Please retype the material word for word, from the line with "Viewport: 591px width, 1280px" up to and including the line with "(x=61, y=217)". Leave the pictures out.
===== SOURCE DATA
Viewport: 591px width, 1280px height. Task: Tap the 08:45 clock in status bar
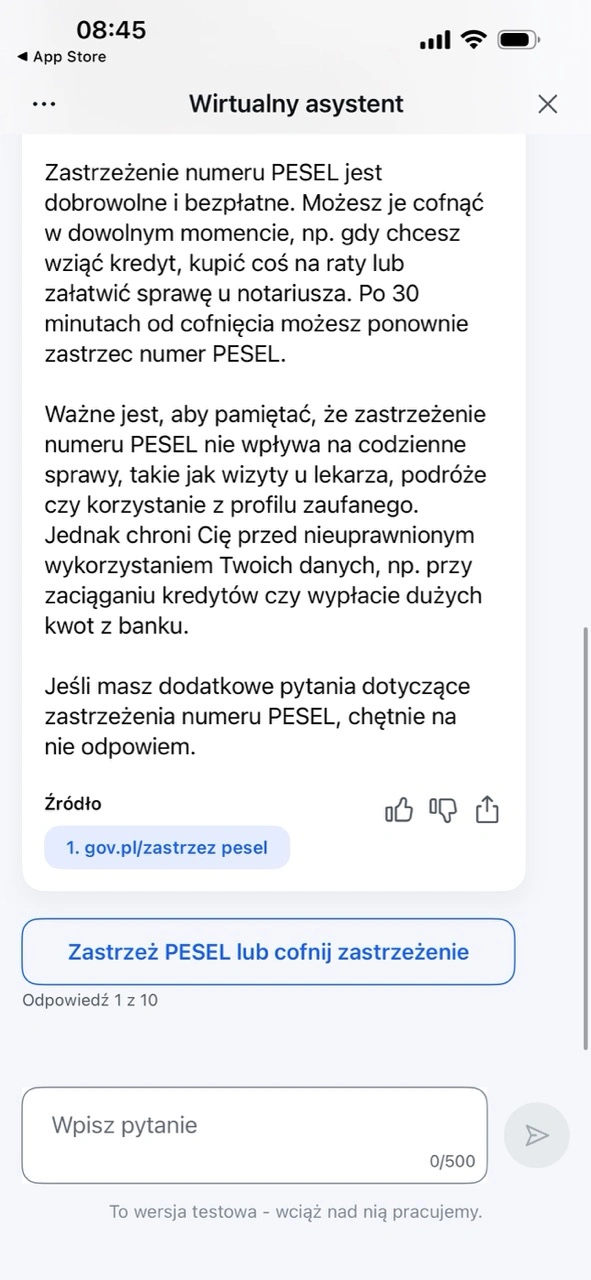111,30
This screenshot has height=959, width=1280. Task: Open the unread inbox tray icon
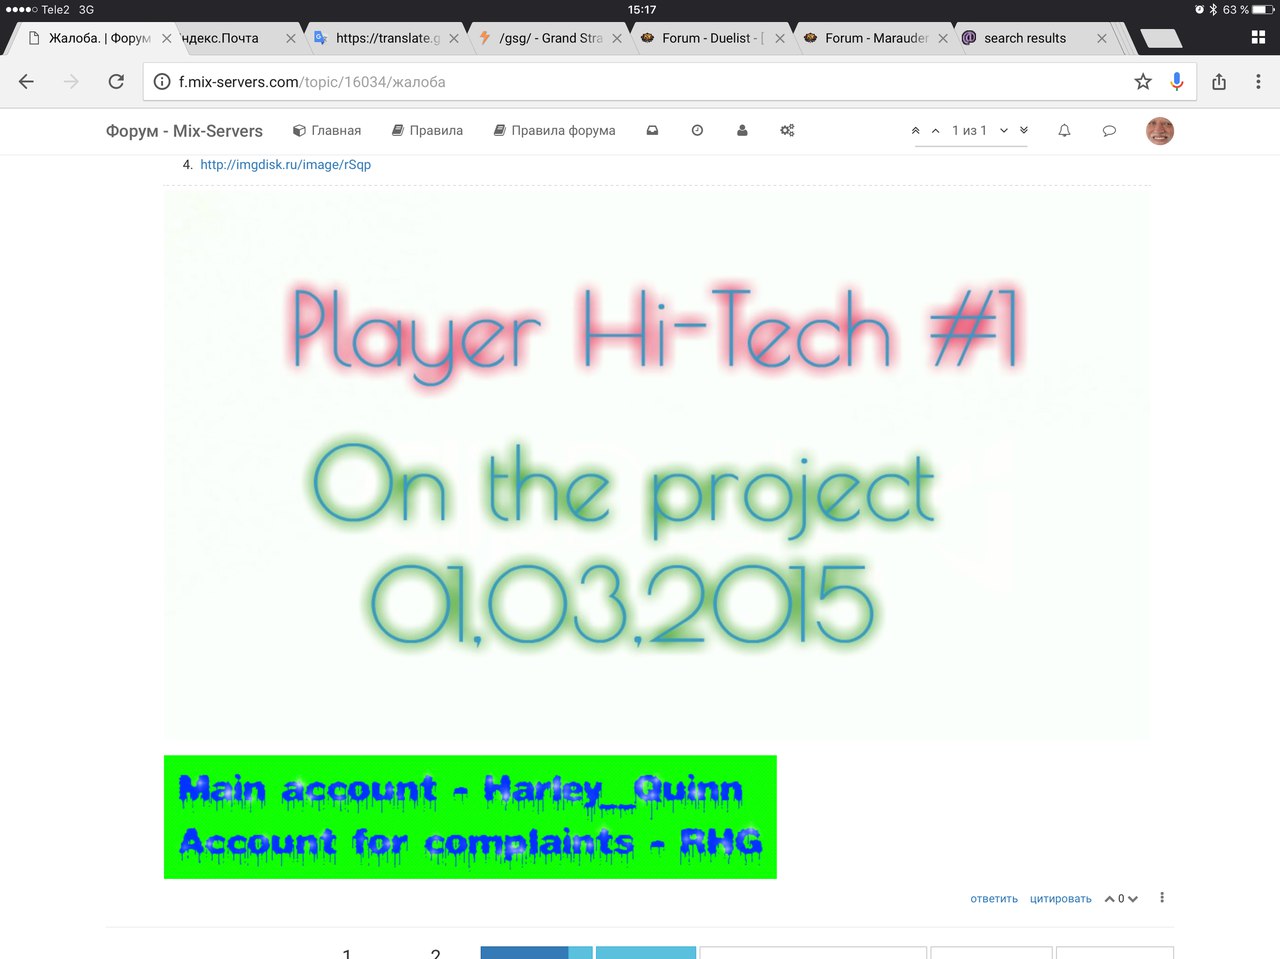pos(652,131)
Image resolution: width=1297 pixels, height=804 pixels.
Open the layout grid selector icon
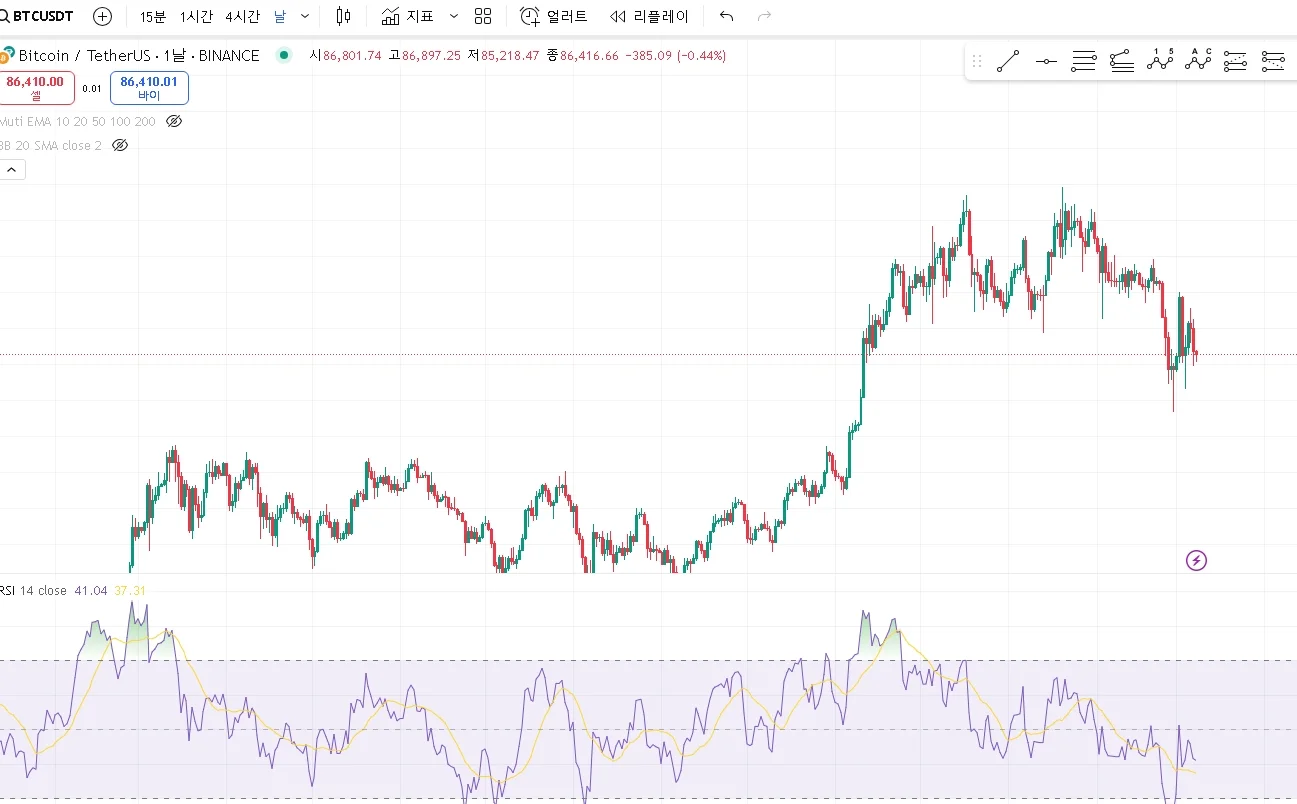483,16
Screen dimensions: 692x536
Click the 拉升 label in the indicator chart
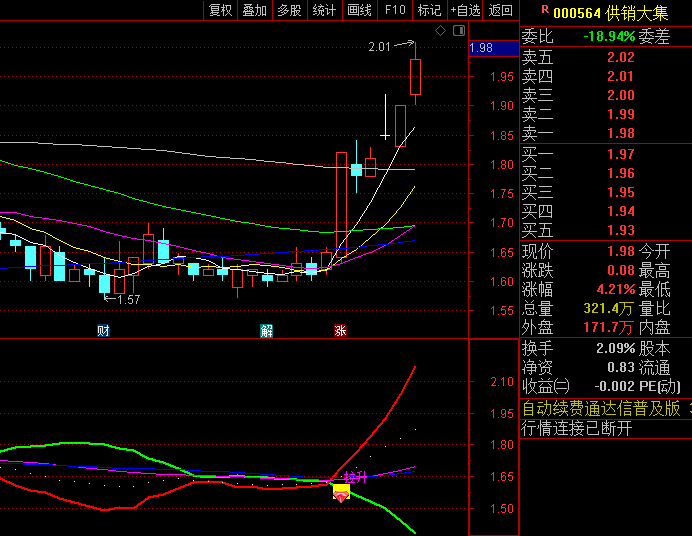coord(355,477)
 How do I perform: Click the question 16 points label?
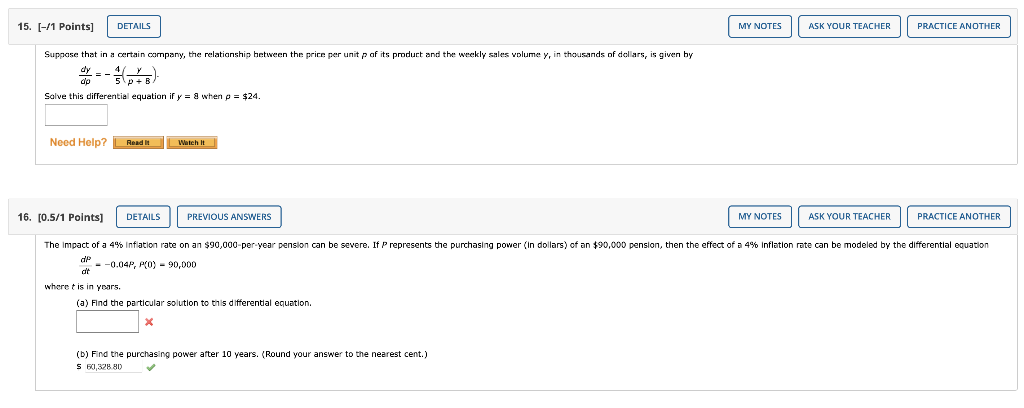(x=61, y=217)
==========
===== SOURCE DATA
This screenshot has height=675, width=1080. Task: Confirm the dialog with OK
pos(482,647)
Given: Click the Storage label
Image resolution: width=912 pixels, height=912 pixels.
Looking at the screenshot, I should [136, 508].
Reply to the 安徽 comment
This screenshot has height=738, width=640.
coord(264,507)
==========
_EXERCISE RESULT_
Viewport: 591px width, 1280px height. Task: Tap the 08:45 clock in status bar
111,30
This screenshot has height=959, width=1280. Task: Open the unread inbox tray icon
pos(652,131)
Image resolution: width=1297 pixels, height=804 pixels.
Open the layout grid selector icon
483,16
Screen dimensions: 692x536
Click the 拉升 label in the indicator chart
coord(355,477)
 How do I perform: Click the question 16 points label?
(x=61, y=217)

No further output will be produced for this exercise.